Viaja al pasado, como tantas veces, el director neoyorquino. Traslada la historia a una Coney Island tan decadente como luminosa en los años 50. La fotografía del filme es sensacional, de las mejores en bastante tiempo en sus películas. Hay varias escenas en una habitación en la que la tonalidad de fondo va cambiando a medida que lo hace la iluminación de la noria que da nombre al filme que resultan impresionantes. Esa luminosidad, tan radiante, tan bella, contrasta con el tono del filme, totalmente alejado de la comedia, de vuelta al drama y a la visión pesimista (o lúcida) de la existencia, tan propia de Allen. 


Hay destellos de su genialidad, frases de esas que le son tan propias, como cuando un personaje afirma que controlamos mucho menos aspectos de nuestra vida de los que desearíamos, tan Math Point, o cuando escuchamos el poco sentido que tiene esto de la vida, si nos paramos a pensarlo un poco. La pasión como motor de las acciones humanas, los remordimientos, la melancolía que atrapa, el contraste entre lo que se desea de verdad y lo que uno se ve obligado a hacer. Los temas de siempre de Woody Allen. Ya vistos, ya retratados, desde luego con más brillantes, en otras cintas, con guiones más redondos. Y, sin embargo, ahí sigue estado su talento. Nos seguimos sintiendo en casa en sus películas, y conservamos diálogos deslumbrantes como ese en el que la protagonista Ginny, una descomunal Kate Winslet, afirma que las personas mayores son más comprensivas con las debilidades humanas y con los errores, porque les ha dado tiempo a acumular unos cuantos

Ginny vive atrapada en un matrimonio en el que no es feliz, con un marido violento que se descontrola con la bebida y un hijo pirómano que prende fuegos en cuanto se le presenta la ocasión. Fue actriz de joven, pero algo ocurrió, algo que le persigue y que cambió su vida para siempre. Vive presa del recuerdo de aquel pasado, cuando cualquier futuro era alcanzable. Vive ávida de emociones, desbordada por la gris realidad, odiando el parque de atracciones en el que vive, con dolor de cabeza e insatisfacción permanente. Todo empeora un poco más cuando aparece en su vida Carolina (Juno Temple), la hija de su marido Humpty (Jim Belushi), a quien persigue la mafia. Para redondear la trama está Michey (Justin Timberlake), un socorrista con ínfulas, aspirante a escritor teatral, que relata la historia de los personajes, mirando a cámara, incluso. 

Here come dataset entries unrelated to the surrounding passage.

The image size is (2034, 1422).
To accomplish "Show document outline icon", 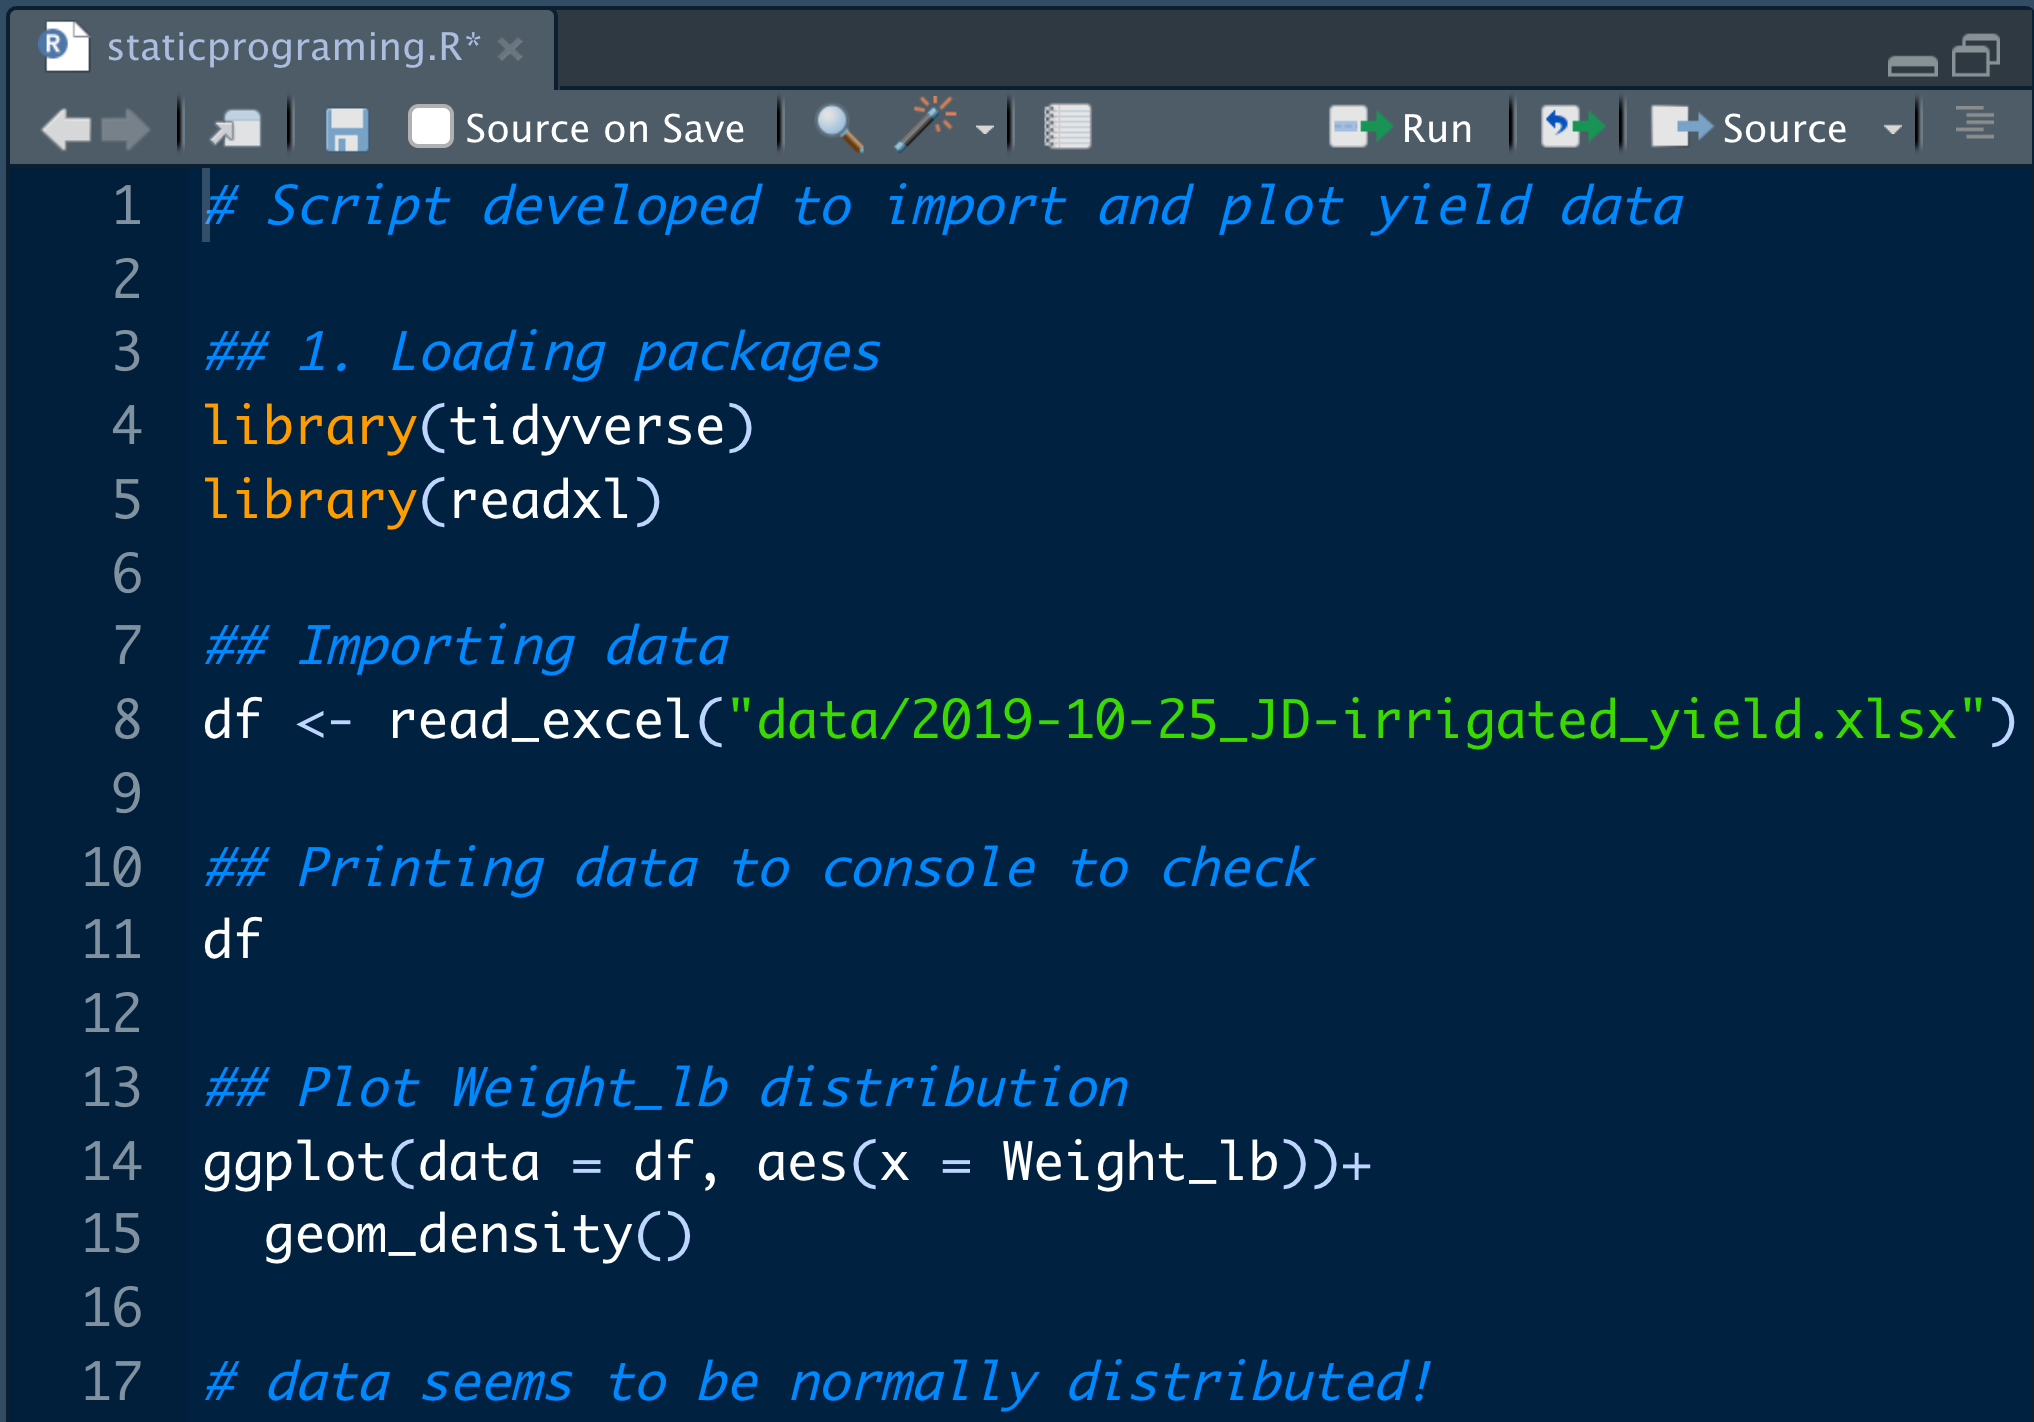I will click(1974, 125).
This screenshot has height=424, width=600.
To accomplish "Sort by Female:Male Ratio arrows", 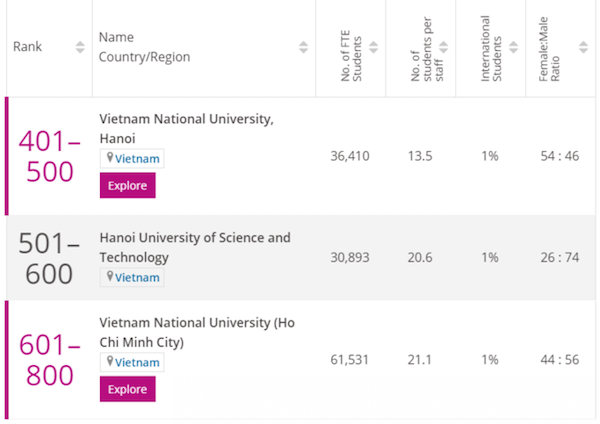I will [x=581, y=47].
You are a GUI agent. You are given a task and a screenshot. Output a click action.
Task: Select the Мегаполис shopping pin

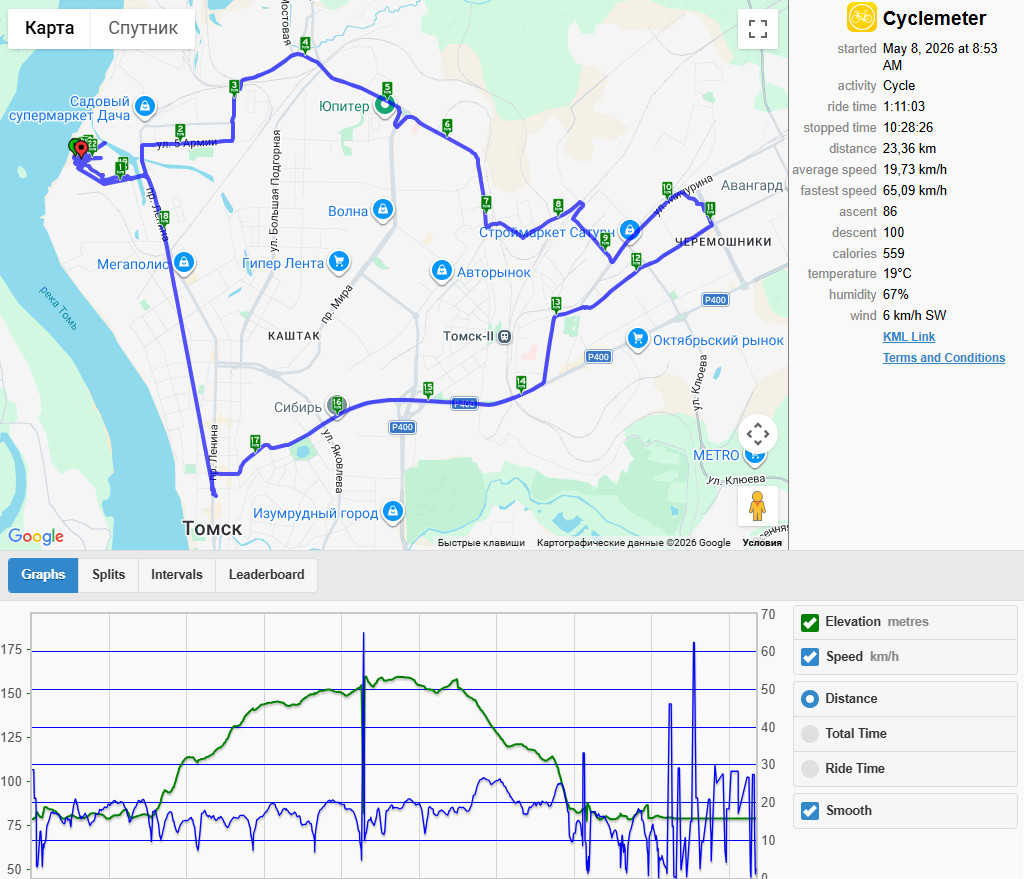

Woody Allen siempre ha construido personajes femeninos muy potentes, pero quizá esta tendencia ha crecido en los últimos años. El personaje de Ginny es un regalo en las manos de la mejor Kate Winslet en años. Un personaje excepcional, trasunto un poco del propio Allen, con su hablar entrecortado, su nerviosismo, sus dudas y hasta su hipocondría. Es excepcional la interpretación de la actriz, igual que la de Juno Temple, dando vida a la cándida e inocente Carolina. Hasta Justin Timberlake cumple con nota, demostrando que algo bueno tendrá Allen, también como director de actores, por más que él siempre diga que apenas dirige y que se limita a elegir a buenos intérpretes para ponerse en sus manos. 

Aunque, por lo que he leído, a algún crítico cascarribas no le gusta, creo que uno de los aciertos del filme es que es como una obra teatral, con largos diálogos, marca de la casa de Woody Allen. La fuerza de la cinta reside precisamente ahí, aunque hay alguna escena demasiado obvia, muy de trazo grueso, como cuando aparece en escena un estudiante de Filosofía para reflejar sin matices el eterno dilema entre razón y sentimientos, que es quizá el tema con mayúscula de las películas del genial director. También parece algo obvia, pero funciona, sin duda, la metáfora de la noria que da título al filme como símbolo de lo que es la vida. El resultado, sin duda, es más que aceptable. No es, en fin, el mejor Woody Allen, pero este nos sigue valiendo. De sobra.